The 26-year-old had nowhere to renew his passport. The Syrian embassy in Cairo was closed after protests. The embassies in Libya and Tunisia had switched loyalty to the opposition and could no longer issue passports. And the embassy in Algeria simply told him to go back to Syria.
That was not an option.
In Syria, Mohammad had been studying to become an English teacher. He fled in May 2011 after he was shot in Daraa, the birthplace of the uprising. The bullet pierced his upper lip, broke his teeth, ripped through his cheekbone and exited near his temple. The deep, jagged wound identified him as an anti-government protester, which in Syria marked him for death.
At first, all the protesters wanted was a new mayor and better amenities. Mohammad was hopeful.
"I didn't want to leave my country, I wanted it to get better," says the softspoken young man with a ponytail and a right eye that droops slightly from his wound. He uses only his first name because he fears for the safety of his parents, both government employees in Daraa.
On April 25, the military clamped off the main road into Daraa. Then, he says, security forces started firing into the crowd of about 50 people with large machine guns.
A bullet sliced Mohammad's lip. He waved his hands for help, and a car came to his aid. A cellphone video he was shooting at the time, seen by The Associated Press, records the sound of a hail of bullets popping off the metal.
"It was very painful," Mohammad recalls. "I thought: Today is my last day. And the driver thought I was dead."

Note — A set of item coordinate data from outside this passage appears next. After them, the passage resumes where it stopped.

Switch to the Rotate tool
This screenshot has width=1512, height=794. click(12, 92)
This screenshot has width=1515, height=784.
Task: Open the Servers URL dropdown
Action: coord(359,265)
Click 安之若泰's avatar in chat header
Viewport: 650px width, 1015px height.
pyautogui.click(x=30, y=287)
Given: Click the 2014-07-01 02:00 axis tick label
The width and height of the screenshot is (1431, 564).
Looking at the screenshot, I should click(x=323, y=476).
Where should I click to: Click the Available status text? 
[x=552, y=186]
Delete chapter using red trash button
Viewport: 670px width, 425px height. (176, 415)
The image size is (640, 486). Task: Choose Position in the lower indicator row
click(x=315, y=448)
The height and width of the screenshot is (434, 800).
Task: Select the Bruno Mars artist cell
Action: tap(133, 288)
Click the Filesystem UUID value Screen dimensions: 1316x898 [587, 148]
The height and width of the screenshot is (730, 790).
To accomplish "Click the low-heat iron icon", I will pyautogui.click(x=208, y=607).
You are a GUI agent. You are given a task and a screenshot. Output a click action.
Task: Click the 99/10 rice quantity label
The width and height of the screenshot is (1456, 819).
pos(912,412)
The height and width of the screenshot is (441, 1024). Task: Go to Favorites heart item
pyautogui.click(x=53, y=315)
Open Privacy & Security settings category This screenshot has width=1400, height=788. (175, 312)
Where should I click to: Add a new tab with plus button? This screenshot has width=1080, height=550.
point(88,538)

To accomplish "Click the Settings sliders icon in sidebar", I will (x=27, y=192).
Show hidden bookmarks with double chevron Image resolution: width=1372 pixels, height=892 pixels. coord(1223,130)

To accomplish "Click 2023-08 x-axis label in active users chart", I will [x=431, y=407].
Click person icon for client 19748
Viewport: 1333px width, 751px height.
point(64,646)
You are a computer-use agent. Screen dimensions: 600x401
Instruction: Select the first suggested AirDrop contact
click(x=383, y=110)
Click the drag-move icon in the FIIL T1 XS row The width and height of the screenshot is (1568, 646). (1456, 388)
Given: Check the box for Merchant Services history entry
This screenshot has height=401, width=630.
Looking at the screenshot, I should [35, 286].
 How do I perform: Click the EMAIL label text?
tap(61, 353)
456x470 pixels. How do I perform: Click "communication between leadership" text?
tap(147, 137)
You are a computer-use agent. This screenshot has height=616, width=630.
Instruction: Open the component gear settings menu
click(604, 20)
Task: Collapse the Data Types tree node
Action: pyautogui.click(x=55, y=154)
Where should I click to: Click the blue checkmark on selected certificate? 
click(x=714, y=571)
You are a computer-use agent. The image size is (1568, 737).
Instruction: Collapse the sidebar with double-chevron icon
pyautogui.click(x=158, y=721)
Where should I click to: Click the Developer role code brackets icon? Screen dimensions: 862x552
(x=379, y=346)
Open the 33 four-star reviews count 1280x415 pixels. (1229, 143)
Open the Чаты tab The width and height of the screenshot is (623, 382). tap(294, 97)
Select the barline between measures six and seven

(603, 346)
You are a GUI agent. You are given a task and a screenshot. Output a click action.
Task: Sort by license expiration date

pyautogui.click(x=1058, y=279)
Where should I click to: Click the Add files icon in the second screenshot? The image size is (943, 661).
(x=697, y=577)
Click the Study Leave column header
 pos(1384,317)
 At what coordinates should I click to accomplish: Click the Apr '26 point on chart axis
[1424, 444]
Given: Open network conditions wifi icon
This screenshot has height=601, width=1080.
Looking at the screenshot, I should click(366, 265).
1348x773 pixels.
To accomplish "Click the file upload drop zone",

When he got home, his family fled to hide with relatives in the countryside. He stayed in bed for a week, unable to eat. Then he made the most difficult decision of his life: He had to leave Syria immediately.
He had never left Syria before. He chose Egypt because he would not need a visa, and knew a friend there.
Egypt does not share a border with Syria, and only about 1,700 Syrian refugees have registered there, according to the United Nations' refugee agency. However, the agency estimates the real number is closer to 95,000.